ObesityDisease

Parents Often Foster Misperceptions of Children’s Weight

Children's Weight

Children's Weight

Results of a American College of Gastroenterology’s 73rd Annual Scientific Meeting in Orlando revealed that many parents do not accurately perceive their children as overweight or at risk for adult obesity. Obesity is often accompanied by an increased risk for a wide array of diseases stemming either from being overweight, or lifestyle habits that brought about being overweight.

In the study, 46 parents of children ages 5 to 9 with a BMI in the 70th percentile or higher (95th and higher is overweight and 85th and above is at-risk) were chosen for the study. Child height and weight were measured during a routine pediatric visit. Parents were then mailed a series of questionnaires which included questions on their perception of their child’s current weight, and whether they perceived that their child was at risk for developing obesity as an adult.

Despite the elevated BMI of their children, less than 13% of the parents of overweight children reported their child as currently overweight. Fewer than one-third perceived that their child’s risk for adult obesity was above average or very high.

This misconception is despite the fact that 17% of children in the U.S. between the ages of 2 and 19 are diagnosed with obesity. An even more startling fact is that children in within that age range who are currently suffering from childhood obesity have a 70% likelihood of growing into adult obesity. This number is bumped an additional 10% if they have a parent, or both, with obesity or overweight problems.

Since parents are probably the most influential factor in laying the foundation for a child’s weight problems, it’s obvious something need to be done to curb the parental disillusionment with childhood obesity and overweight and, in turn, the obesity-overweight epidemic across the world.

In another study, in the U.K., only 1.9% of parents with children at risk for overweight or obesity accurately identified as being at risk for or being overweight. Only 17.1 percent of parents with overweight children accurately identified their child as being at risk for or being overweight.

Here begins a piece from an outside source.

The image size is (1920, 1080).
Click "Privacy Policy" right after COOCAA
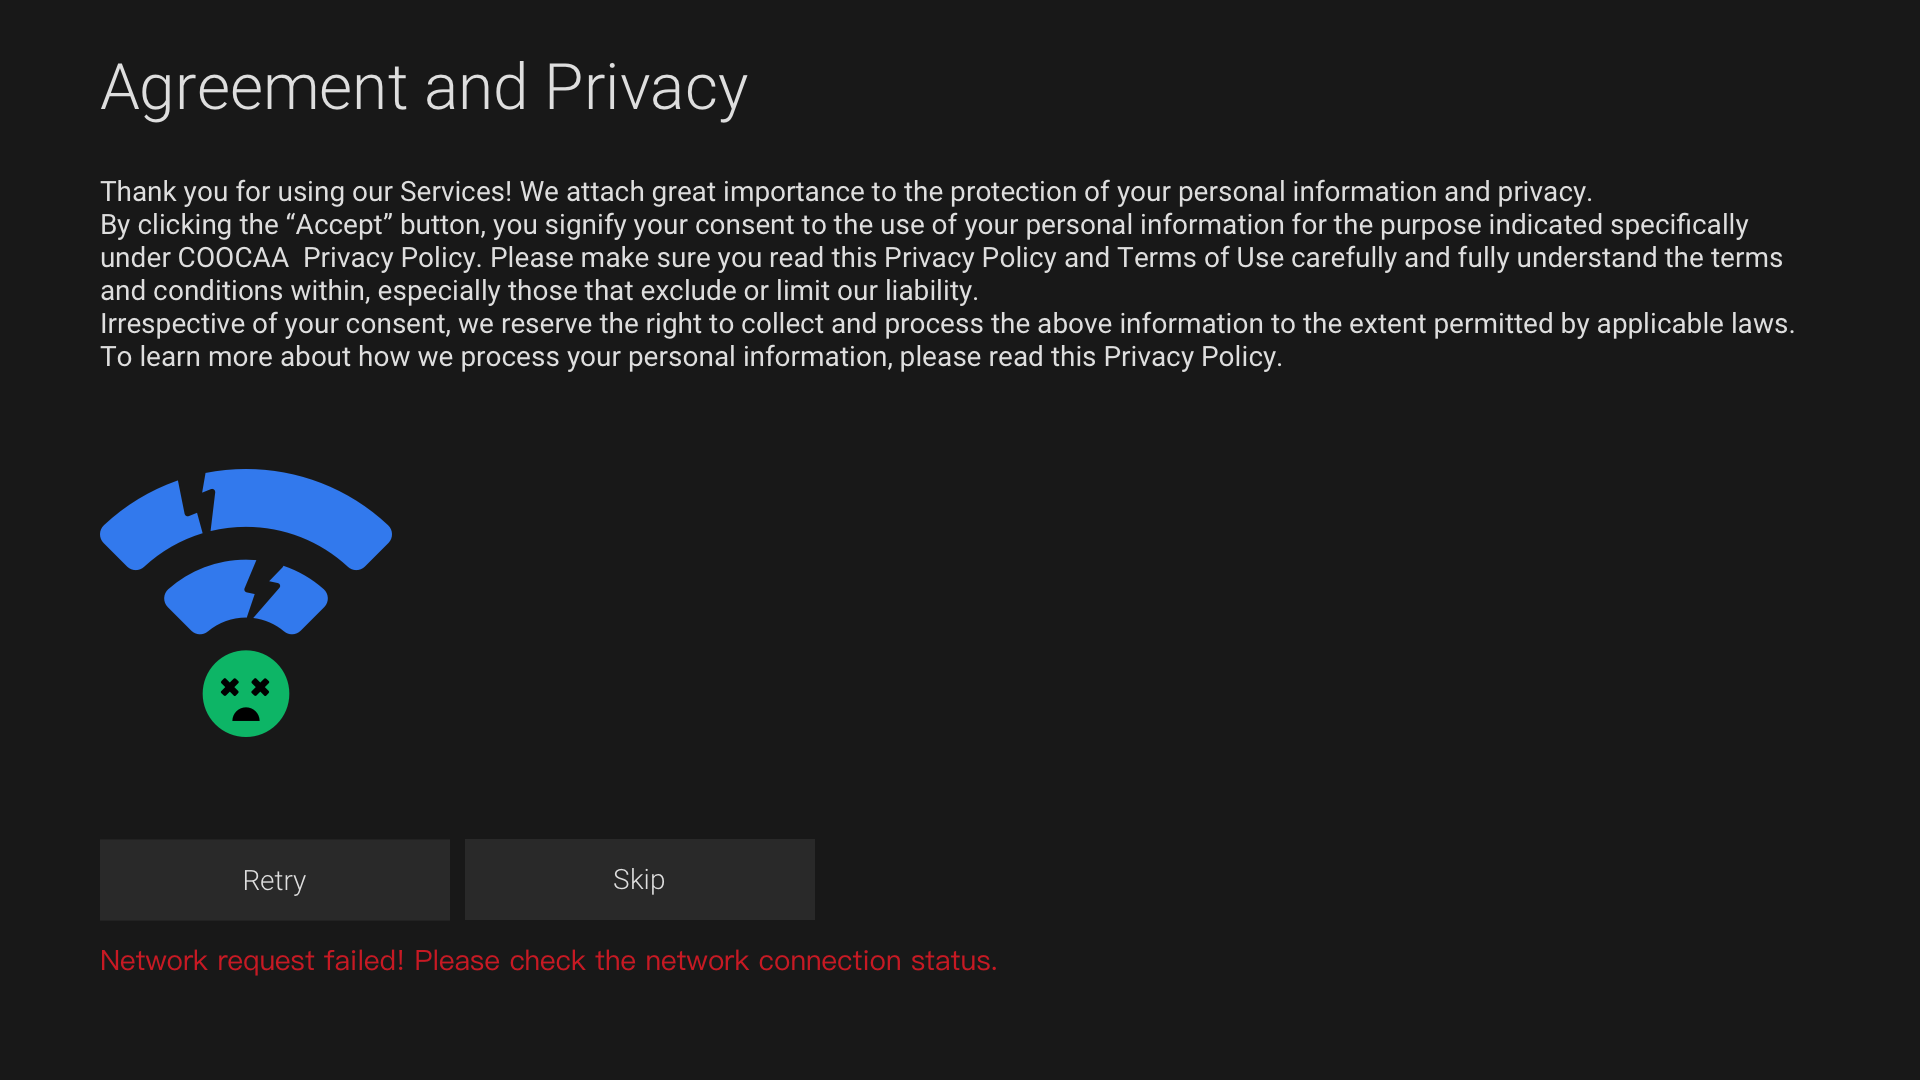391,258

In New York, the parents who had concern for their children’s’ overweight, 76% thought it was a concern similar to those about sunburn, while 67% found that concerns about overweight and obesity were similar to prolonged television watching.

Although the numbers only say so much, underlying, yet common, quirks identified by researchers were that a parent’s inability to recognize their child’s risk for obesity was especially pronounced if the parents themselves were suffering from obesity or overweight. This is despite the jaw dropping 80% chance a overweight or obese child has of adult obesity if they have one or more parents who are overweight or obese. Cultural influences also may have played a factor. More black women reported being satisfied with their larger size and overweight than white women.